Saturday, September 13, 2014

The Lethality of Shootings in Wisconsin


How many people who are deliberately shot survive, compared to those who are shot and killed?  Some early work on this subject was done decades ago.    In 1985, Cook found that about 15% of assault linked gunshot victims that were known to police, died.  That would be a ratio of 5.67 to one.

A recent study by the Urban Institute(pdf) helps to shed some light on this ratio.  It gives fairly precise figures for firearm assault injuries that are reported by hospitals, for Black males 15-34.

By finding the ACS numbers for the population of 15-34 year old Black males in Wisconsin, we can determine the number of assaultive gunshot victims that were reported by hospitals.    The population  number, according to ACS estimates, is 16.5% of the Wisconsin black population, or 59,259.   This matches well with the 2010 census figures of 59,522.  The number of assaultive gunshot victims then comes to .59259 x 554.4 or 307.   The article points out that 6.5% of these hospitalizations ended with the victim dying, so the non-fatal hospital reports are .935 x 307 or 287.

With a little digging, I found the National Violent Death Reporting System has Wisconsin firearms homicides listed for 2010.   It only has this data for 18 states, and Wisconsin is one of them. It lists 37 Black male homicides victims from intentional gunfire in 2010 aged 15-34.   The non-Hispanic White and Hispanic male fatality numbers for the age group were both less than 10, so they were not available.  Together, they were only 13.

We now have a workable ratio for non fatal to fatal shootings recorded by  hospitals, or lethality of assaultive shootings.   It is 287 to 37, or 7.76 to one.   That is in the ball park of what Cook reported in 1985   However, this is a limited slice of the population.   It is not hard to believe that older groups would have different results.

Young Black males are the group most involved in crimes, but young people are more likely to survive trauma. Over 30 of the young Black male victims were in Milwaukee.

I was a little surprised at the numbers.   As most shootings involve handguns, I expected a higher number of survivors.    Talking to knowledgeable friends, most thought the ration would be closer to 10-1.   One thought he had read of military studies with the 1-10 ratio.

There are uncertainties.   These results are only from Wisconsin, but the Wisconsin fatality percentage (6.5% once the hospital is reached) is listed as the same as the national percentage.

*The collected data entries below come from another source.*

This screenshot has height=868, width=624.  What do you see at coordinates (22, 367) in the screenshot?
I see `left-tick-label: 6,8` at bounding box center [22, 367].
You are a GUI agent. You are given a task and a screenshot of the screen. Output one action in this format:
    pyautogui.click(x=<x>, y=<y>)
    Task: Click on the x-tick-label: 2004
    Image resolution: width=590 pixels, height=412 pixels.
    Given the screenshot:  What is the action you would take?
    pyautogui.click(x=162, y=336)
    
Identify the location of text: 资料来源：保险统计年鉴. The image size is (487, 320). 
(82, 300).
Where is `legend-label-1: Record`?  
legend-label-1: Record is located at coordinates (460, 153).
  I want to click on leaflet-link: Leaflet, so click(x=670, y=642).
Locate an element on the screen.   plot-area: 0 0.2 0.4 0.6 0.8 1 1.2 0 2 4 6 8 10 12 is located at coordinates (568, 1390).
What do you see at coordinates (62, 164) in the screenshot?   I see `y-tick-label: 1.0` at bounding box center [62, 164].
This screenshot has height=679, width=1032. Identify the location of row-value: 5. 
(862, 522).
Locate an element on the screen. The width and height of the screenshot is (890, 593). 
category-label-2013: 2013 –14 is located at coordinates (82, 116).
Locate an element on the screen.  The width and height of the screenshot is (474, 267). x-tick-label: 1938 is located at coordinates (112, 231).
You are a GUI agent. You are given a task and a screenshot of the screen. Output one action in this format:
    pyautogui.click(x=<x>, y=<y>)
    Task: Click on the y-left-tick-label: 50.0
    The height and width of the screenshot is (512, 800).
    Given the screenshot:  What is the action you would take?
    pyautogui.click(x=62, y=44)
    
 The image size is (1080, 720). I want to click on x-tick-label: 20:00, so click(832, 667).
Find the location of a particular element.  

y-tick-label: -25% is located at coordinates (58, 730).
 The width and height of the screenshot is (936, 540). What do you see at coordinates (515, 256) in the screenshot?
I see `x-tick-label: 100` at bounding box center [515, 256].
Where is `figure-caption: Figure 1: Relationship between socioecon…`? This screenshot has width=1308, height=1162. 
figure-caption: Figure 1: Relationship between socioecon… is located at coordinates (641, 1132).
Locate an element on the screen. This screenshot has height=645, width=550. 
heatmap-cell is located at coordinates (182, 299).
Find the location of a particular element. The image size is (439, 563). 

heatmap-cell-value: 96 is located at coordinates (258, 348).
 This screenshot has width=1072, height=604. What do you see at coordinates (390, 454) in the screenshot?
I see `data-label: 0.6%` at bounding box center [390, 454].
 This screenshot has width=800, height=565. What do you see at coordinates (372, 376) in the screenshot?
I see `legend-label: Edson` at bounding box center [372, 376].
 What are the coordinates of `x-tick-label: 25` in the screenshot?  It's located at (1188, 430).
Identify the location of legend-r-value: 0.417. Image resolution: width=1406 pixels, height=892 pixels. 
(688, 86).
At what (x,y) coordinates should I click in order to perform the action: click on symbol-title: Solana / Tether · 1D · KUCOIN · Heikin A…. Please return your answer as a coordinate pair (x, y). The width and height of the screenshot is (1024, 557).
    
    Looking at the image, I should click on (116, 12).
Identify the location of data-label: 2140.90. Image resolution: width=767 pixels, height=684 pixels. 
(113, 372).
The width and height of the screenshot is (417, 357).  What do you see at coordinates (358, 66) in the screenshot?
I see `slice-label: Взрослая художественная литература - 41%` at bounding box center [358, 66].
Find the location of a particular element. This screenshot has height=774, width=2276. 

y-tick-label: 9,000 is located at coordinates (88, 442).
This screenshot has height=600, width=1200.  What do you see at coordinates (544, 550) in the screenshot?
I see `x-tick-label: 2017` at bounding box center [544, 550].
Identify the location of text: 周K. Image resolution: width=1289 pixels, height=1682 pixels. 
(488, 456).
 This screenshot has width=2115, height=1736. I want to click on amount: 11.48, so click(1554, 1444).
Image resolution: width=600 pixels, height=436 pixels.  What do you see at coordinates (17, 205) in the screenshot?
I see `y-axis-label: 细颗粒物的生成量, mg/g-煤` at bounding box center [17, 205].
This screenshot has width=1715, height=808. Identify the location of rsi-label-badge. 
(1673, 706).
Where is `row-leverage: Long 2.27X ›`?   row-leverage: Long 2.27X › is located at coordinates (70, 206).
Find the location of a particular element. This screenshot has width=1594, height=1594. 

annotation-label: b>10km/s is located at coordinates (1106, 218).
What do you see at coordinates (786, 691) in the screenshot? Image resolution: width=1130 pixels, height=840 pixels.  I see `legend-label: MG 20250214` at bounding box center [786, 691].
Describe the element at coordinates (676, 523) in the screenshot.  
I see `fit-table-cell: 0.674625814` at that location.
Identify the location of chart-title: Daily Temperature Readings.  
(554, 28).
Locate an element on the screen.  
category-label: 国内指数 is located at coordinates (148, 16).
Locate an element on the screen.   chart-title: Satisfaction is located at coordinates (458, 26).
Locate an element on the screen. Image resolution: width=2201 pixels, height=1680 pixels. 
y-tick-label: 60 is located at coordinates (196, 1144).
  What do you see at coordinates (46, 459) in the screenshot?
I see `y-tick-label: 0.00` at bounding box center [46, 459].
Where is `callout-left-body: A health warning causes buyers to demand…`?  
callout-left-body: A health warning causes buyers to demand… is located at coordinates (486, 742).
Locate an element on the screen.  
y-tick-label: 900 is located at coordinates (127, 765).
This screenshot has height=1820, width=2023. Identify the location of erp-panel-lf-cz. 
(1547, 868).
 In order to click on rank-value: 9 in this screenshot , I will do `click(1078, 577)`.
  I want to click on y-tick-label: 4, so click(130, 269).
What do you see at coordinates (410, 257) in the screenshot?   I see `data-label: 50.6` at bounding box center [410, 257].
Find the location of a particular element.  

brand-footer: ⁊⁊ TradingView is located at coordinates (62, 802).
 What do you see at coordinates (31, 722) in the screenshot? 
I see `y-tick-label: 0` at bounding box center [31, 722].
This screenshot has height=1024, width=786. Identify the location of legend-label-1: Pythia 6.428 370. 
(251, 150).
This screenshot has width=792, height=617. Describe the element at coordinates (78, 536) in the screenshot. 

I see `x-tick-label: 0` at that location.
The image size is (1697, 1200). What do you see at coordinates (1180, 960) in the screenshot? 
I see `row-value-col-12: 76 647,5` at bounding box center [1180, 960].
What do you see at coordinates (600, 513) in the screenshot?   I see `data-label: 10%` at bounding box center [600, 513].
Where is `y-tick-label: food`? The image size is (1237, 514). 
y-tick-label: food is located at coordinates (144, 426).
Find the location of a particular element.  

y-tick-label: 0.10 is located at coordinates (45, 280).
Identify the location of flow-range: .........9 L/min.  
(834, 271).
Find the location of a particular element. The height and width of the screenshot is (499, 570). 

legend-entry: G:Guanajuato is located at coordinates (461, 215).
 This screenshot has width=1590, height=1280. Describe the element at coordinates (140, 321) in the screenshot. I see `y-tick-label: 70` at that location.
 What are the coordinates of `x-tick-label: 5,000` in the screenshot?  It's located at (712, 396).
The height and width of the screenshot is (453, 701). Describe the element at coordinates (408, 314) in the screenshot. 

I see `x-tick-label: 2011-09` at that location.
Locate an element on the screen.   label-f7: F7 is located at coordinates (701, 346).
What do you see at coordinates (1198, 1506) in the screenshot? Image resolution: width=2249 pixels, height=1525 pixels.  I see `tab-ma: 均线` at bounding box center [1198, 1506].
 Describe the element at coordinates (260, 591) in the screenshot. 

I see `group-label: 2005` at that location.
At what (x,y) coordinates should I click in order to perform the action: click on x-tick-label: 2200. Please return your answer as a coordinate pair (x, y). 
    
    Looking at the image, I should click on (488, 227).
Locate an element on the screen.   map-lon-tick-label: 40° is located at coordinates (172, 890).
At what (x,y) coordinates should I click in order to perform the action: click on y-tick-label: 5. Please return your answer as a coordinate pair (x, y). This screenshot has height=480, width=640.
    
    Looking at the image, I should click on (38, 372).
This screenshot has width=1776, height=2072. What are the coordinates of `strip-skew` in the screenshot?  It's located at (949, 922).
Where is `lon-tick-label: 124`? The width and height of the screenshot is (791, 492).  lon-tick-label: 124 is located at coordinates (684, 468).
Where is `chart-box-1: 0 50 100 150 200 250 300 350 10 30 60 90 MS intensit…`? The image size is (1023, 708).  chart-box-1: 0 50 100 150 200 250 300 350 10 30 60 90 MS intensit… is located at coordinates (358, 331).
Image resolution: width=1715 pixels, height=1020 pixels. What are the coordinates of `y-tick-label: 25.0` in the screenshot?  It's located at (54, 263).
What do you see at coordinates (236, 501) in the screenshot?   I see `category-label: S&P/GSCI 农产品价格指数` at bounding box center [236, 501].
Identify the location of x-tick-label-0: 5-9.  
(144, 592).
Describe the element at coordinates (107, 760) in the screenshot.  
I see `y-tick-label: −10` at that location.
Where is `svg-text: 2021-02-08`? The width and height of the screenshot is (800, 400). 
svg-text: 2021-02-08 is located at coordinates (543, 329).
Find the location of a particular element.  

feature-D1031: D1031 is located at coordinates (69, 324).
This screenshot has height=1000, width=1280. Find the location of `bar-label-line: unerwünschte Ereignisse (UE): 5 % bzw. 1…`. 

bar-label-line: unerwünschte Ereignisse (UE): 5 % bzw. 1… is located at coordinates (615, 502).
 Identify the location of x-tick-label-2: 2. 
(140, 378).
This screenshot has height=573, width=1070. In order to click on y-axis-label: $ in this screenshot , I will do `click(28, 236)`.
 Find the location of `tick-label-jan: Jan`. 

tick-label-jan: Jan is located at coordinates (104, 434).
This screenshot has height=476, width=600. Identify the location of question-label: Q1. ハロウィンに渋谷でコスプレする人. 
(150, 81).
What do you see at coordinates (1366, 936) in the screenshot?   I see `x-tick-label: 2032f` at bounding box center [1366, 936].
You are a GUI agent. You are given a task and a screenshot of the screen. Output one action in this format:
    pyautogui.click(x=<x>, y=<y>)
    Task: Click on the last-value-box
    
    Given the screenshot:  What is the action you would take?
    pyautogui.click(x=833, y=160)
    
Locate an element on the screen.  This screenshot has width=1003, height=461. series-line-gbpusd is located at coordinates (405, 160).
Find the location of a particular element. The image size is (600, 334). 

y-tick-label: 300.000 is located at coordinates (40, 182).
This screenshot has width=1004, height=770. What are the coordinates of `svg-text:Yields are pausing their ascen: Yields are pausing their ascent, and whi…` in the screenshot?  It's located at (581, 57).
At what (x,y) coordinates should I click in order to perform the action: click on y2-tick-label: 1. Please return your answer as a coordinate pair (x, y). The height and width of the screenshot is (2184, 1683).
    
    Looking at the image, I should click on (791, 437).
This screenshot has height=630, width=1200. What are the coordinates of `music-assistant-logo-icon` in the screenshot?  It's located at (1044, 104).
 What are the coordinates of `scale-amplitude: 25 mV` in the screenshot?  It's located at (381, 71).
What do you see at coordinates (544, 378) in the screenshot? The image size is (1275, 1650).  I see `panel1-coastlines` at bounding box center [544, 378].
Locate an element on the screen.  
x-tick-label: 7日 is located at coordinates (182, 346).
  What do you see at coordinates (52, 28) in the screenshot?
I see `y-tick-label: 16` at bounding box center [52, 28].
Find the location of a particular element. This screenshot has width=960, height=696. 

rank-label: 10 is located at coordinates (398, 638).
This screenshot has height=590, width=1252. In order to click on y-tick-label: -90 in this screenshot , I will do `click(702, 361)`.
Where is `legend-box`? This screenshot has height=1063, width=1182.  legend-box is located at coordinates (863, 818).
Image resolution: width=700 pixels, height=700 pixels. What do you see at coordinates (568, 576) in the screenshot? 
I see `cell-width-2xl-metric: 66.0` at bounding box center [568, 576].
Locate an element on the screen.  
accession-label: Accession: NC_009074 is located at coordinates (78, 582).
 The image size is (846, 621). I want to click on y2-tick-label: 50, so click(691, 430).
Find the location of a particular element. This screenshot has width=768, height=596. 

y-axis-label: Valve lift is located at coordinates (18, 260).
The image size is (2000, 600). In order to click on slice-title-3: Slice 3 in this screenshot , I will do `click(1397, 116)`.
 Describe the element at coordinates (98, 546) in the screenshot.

Some people may choose not to be treated for minor gunshot wounds.  I suspect the number is small.   Similarly, some murder victims may not be found.  Again, I suspect the number is small.

While not definitive, I find this ratio to be interesting.  All it really says, is that if you are a young Black male in Milwaukee, and are shot, your chances of survival are about 8-1.

©2014 by Dean Weingarten: Permission to share is granted when this notice is included.
Link to Gun Watch


R E Thompson said...

"young Black male in Milwaukee, and are shot," (AND you survive long enough to reach a hospital) "your chances of survival are about 8-1."

Some jurisdictions require that all "victims" of violence be taken to a hospital unless they are decapitated. (Yes, Literally)

In most places, as in Ferguson, an obviously dead person is appropriately treated as a potential crime scene, and the body is not disturbed.

Dean Weingarten said...

No, the 8-1 figure is for all shootings, including those that die before reaching a hospital.

If you reach the hospital alive, the survival rate in Milwaukee was 93.5% or 14-1.